Acropolis, a cluster for the Social Sciences Division

shfe_incoming_0_0.png

In recent years a student contacted SSCS with a vexing issue related to her thesis and graduation:  her work depended on single-threaded open source code which combed through a large data set for particular data points, and then passed those points into a algorithm for final analysis.   She needed to run this analysis over a large number of large data sets, and she needed to tweak her process as her research uncovered new answers.  By her calculations, she would need years to complete this analysis.

  Because of the nature of her code, she could not make use of the larger memory or multiple cores available on the servers of the day.  Running the program tied up her laptop for days.  Re-writing the code to take advantage of multi-core systems was risky: weeks of development and debugging work were not guaranteed to speed up the problem enough to pay off in terms of time or effort.

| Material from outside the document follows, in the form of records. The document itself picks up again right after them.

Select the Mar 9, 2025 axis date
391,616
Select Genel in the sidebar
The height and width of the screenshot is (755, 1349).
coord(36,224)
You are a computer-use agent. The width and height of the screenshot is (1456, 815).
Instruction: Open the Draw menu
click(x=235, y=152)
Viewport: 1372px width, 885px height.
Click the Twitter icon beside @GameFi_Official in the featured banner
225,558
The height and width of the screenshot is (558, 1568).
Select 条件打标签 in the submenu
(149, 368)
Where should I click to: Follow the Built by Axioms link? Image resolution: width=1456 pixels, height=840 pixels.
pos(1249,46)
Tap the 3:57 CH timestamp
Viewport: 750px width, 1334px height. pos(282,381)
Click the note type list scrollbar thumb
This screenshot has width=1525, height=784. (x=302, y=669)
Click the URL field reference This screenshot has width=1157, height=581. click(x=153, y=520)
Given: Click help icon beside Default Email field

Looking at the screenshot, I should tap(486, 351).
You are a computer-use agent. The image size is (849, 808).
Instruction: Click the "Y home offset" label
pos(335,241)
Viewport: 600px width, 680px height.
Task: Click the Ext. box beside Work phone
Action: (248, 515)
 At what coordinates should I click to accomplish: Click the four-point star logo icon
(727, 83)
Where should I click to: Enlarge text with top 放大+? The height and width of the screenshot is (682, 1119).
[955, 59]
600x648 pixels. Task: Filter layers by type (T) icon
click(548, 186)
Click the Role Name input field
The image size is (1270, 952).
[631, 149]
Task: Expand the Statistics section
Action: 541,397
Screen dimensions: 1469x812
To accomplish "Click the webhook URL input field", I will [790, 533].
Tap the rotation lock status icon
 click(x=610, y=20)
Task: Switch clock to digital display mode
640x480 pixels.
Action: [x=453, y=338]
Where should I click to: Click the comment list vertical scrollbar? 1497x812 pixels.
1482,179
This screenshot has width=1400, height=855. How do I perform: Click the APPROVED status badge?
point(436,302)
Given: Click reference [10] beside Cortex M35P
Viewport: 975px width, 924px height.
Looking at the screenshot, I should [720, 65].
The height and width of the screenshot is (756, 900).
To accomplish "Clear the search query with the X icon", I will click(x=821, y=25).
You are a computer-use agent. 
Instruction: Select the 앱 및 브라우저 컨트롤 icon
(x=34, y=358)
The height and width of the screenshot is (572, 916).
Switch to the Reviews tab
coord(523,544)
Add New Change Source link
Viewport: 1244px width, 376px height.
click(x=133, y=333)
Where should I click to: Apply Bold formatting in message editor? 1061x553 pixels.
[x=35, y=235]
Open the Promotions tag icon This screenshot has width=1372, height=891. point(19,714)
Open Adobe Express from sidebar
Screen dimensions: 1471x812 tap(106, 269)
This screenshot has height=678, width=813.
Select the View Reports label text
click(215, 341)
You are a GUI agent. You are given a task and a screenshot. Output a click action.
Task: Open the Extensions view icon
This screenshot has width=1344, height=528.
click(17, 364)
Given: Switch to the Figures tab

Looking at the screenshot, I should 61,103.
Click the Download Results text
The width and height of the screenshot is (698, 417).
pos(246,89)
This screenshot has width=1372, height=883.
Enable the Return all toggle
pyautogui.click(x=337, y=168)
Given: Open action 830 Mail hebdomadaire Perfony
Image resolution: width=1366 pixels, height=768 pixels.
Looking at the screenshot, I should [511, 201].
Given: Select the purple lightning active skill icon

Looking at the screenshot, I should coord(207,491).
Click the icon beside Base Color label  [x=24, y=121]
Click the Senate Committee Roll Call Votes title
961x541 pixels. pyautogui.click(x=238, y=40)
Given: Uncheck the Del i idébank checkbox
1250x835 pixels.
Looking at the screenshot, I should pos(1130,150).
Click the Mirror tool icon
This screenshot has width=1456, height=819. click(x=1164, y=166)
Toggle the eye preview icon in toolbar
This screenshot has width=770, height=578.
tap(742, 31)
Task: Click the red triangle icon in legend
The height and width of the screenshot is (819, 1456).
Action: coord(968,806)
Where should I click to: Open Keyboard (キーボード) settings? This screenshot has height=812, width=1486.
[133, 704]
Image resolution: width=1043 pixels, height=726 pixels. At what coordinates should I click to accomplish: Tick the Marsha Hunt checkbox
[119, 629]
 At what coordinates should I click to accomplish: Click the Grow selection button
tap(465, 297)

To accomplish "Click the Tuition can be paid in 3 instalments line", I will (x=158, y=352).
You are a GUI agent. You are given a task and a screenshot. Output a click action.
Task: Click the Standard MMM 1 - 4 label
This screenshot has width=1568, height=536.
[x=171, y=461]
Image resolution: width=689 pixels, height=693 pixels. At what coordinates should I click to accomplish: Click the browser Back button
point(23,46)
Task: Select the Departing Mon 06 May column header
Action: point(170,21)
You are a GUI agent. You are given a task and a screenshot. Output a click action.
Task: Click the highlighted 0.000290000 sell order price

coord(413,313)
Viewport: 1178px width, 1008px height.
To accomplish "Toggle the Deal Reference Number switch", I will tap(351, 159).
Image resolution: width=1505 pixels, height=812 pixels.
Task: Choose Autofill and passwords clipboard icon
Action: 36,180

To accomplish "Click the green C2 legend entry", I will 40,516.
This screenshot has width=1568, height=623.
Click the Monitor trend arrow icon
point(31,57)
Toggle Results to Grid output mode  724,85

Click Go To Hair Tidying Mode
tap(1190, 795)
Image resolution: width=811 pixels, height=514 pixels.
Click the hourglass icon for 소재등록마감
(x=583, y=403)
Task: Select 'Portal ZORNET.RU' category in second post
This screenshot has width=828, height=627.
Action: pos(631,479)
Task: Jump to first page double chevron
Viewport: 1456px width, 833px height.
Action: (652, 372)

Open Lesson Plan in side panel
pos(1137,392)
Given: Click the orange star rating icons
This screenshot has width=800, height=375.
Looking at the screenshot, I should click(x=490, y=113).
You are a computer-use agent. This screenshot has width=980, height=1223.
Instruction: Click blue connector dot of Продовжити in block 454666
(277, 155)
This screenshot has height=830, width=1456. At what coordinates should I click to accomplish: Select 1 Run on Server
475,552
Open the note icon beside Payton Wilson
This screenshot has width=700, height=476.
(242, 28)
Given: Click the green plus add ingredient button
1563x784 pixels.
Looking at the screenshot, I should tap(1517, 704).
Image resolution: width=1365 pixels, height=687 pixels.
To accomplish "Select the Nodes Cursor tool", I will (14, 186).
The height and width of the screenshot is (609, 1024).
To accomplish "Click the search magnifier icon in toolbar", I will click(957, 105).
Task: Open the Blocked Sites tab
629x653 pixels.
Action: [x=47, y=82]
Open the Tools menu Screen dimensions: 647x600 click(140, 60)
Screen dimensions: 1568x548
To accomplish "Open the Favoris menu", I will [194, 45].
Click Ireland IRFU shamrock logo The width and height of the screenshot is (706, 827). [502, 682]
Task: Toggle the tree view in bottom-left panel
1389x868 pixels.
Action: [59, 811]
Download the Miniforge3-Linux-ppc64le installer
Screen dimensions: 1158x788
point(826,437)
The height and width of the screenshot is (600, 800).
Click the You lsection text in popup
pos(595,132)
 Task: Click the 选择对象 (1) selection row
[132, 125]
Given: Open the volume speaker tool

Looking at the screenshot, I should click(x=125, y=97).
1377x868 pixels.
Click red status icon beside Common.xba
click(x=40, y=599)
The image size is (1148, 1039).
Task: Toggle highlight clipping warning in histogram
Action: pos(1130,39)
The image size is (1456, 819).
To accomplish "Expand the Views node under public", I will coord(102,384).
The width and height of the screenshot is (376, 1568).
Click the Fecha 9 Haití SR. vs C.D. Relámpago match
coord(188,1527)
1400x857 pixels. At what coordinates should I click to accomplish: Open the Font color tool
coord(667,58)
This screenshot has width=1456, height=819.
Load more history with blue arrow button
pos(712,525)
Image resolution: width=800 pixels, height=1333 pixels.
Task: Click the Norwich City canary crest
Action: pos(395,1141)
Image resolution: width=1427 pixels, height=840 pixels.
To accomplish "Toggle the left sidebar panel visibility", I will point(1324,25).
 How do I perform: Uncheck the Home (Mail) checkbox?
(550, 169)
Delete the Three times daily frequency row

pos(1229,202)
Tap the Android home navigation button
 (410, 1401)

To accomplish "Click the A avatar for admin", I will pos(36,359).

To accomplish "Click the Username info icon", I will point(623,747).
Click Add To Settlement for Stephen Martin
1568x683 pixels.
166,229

The user met with the SSCS Server Group, and together they constructed a framework for her research in which she could effectively run dozens of analyses simultaneously.  Within a few hours, she was able to submit batches of tasks to the cluster, and move on with the rest of her workload unimpeded, and she completed this pesky phase of her thesis work in a matter of weeks rather than years.

This sort of effective solution is precisely why the Acropolis cluster has grown from an experimental system into a workhorse for Social Sciences Division researchers.

Unlike other clusters on campus, Acropolis and its administrators are singularly focused on supplying resources for the computational tasks of the Social Sciences Division.  SSCS administrators work to ensure SSD researchers avoid pitfalls when scaling their work into a distributed environment.

A common problem resembles that of the researcher in the first part of this article, who found an effective open-source program that performed the task she needed, but which was written out of scale to the work she had in mind.  The programmer wrote the software to analyze small datasets, not the gargantuan files from which she wanted answers.   While she was not a computer scientist, she could have devoted time to rewrite the software.  Rather than rewriting slow, but sufficient code, the effective solution was to harness the nodes of the cluster to churn through many datasets at the same time.

Other research tasks might require more memory than is available on any single node, in which case the cluster can be used to span a large problem over multiple nodes in order to complete a task infeasible otherwise.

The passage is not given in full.